5. Investigators should be required to use these “base-line” reagents in addition to any of their own that they may generate.

C. Animal Models
Rapid access to potential models of disease is critical to confirm the validity of the model, for hypothesis testing and to begin to develop therapeutic strategies to cure or ameliorate the consequences of disease.

III. Generating Sequence On Disease Specific Alleles

Generating sequence on ‘disease specific’ alleles. This is a topic that has come up several times in recent years with no clear progress. This may be an area were we initiate a contract to complete this project. It is, potentially, of interest to the NIH Human Genome Research Institute.

IV. Enforcing Sharing and Propagation of Funded Research

Grant applications should include a statement describing a plan to make available research resources in the form of: mice strains, cell lines, antibodies, probes, sequence information, etc.

Long Term Objectives

I. Establish Robust Natural History for FSHD
II. Recapitulate FRG1 Mouse Using Tet-On like construct
III. Move FSHD Research to Systems Biology Approach

Position the research community for a systems biology approach. It is clear that the biological foundation for FSHD is complex and non-trivial. This picture is further obscured by the vagaries of individual laboratories’ technical nuances. Systems Biology is not a new discipline, as some might believe, but rather the reciprocal view of the reductionist approach to holistically evaluate a biological system with the aid of advanced computer technology. The challenge is that even advanced computer technology is still evolving when it comes to collecting and analyzing rich biological data sets that extend on a scale from the interaction of two molecules to a community of organisms.

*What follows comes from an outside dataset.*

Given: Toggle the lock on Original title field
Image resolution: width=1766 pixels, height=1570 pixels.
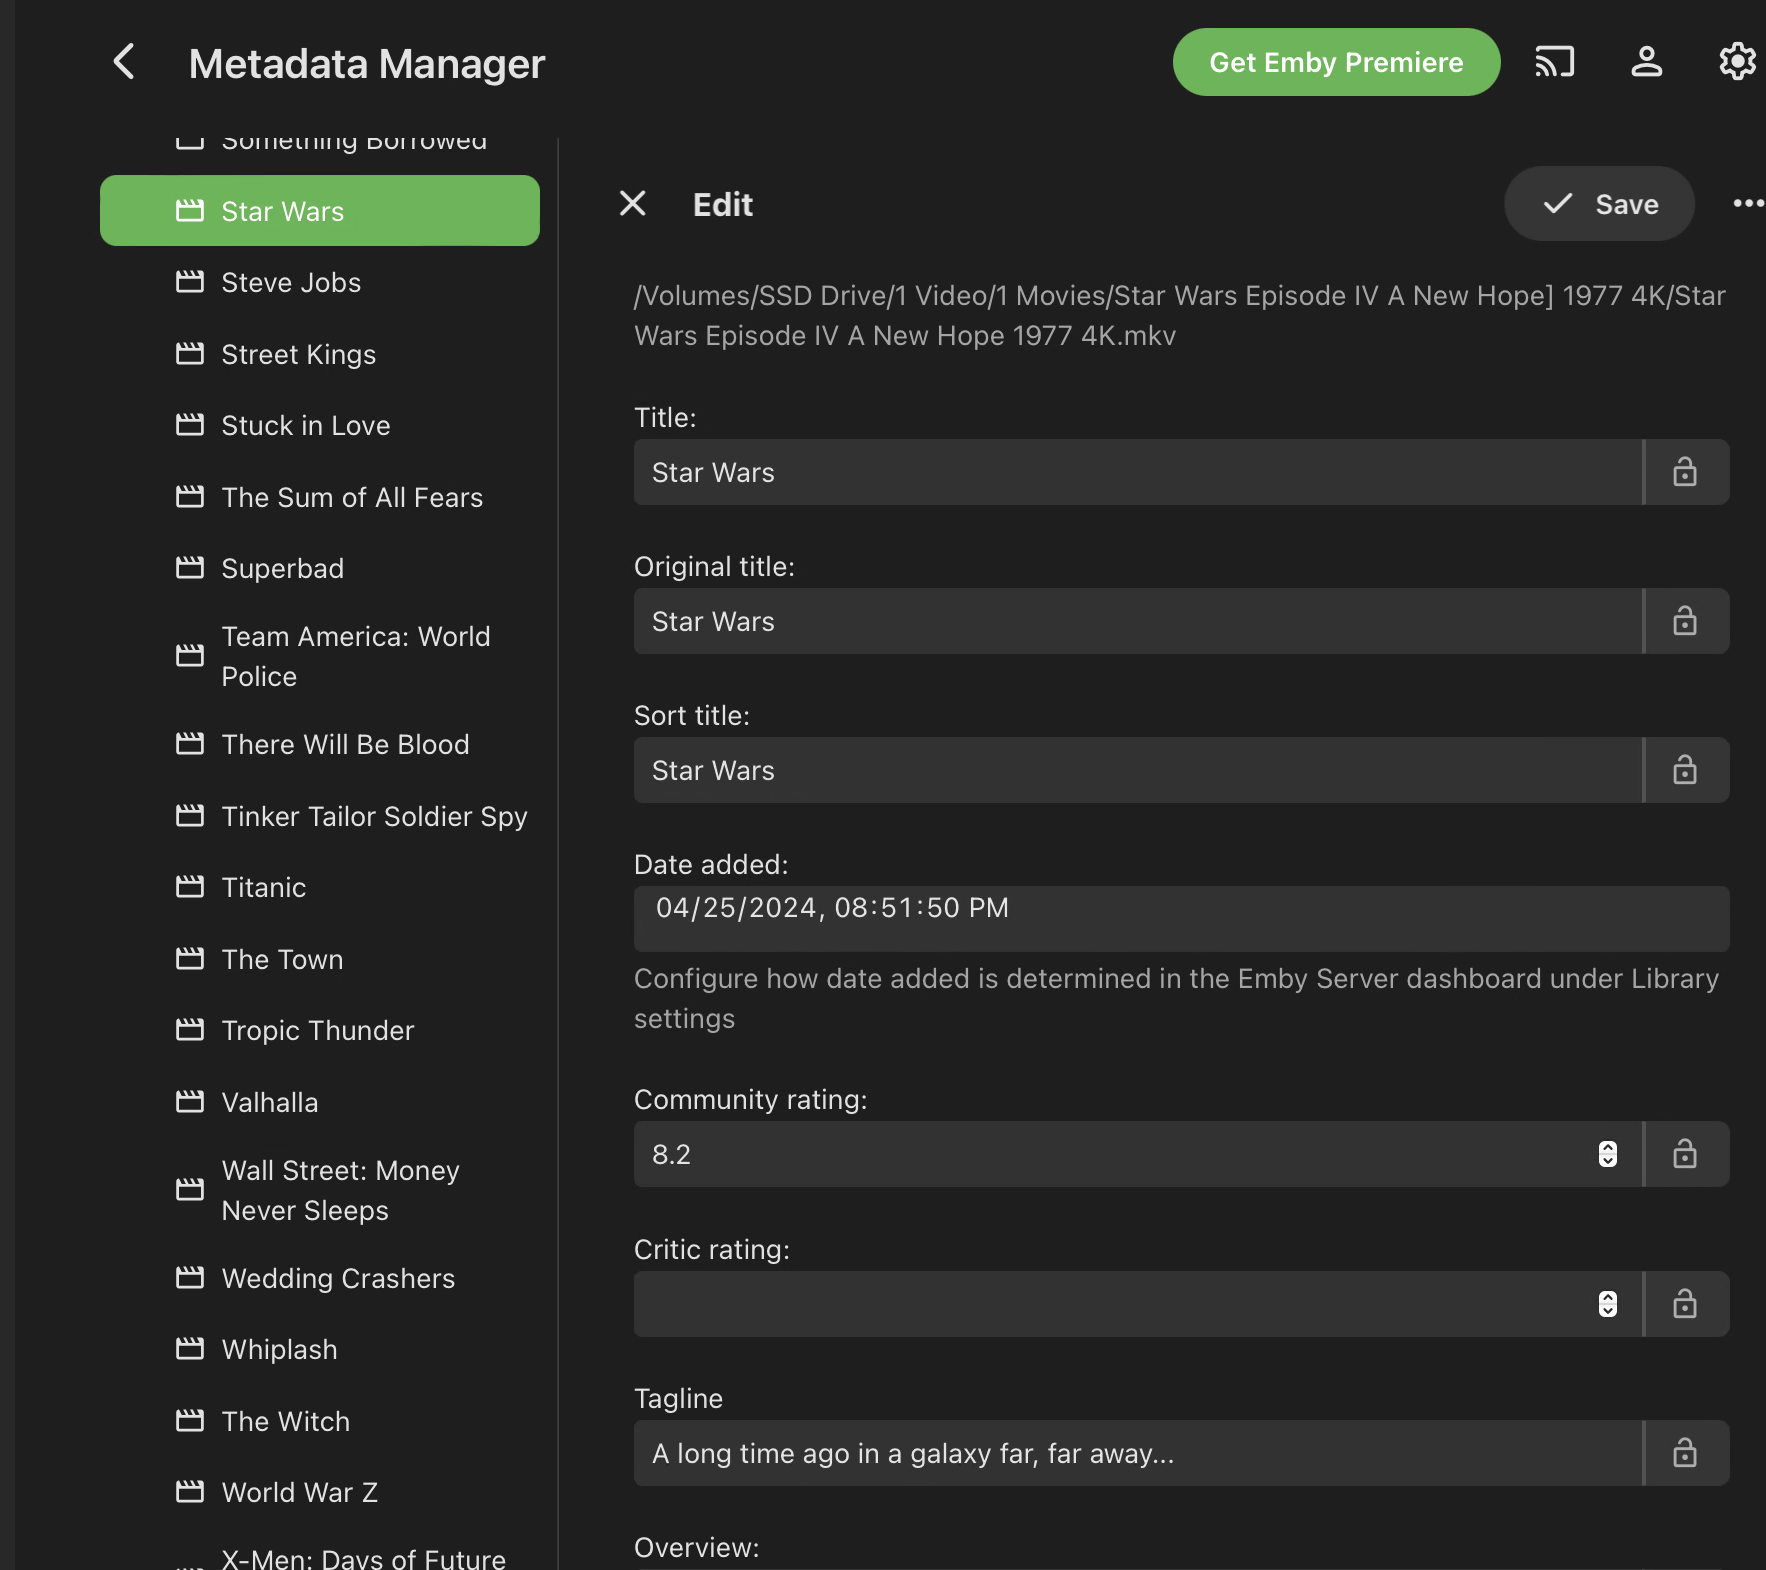Looking at the screenshot, I should click(1685, 621).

The complexity of the problem is further heightened in a non-biological way when the data being analyzed is of heterogeneous types generated at widely distributed sites. The key to success in such an endeavor is, therefore, constraining the irrelevant complexity and biological richness that the computational systems must deal with. One way that this is can be done is with controlled ontologies, defined platforms, experimental consensus, and distributed data structures. As described above, the implementation of a whole-on “Systems Approach” will require an unprecedented level of collaboration and cooperation. It is clear that such an endeavor can only accomplished between investigators working in an environment of trust and driven by altruistic motives.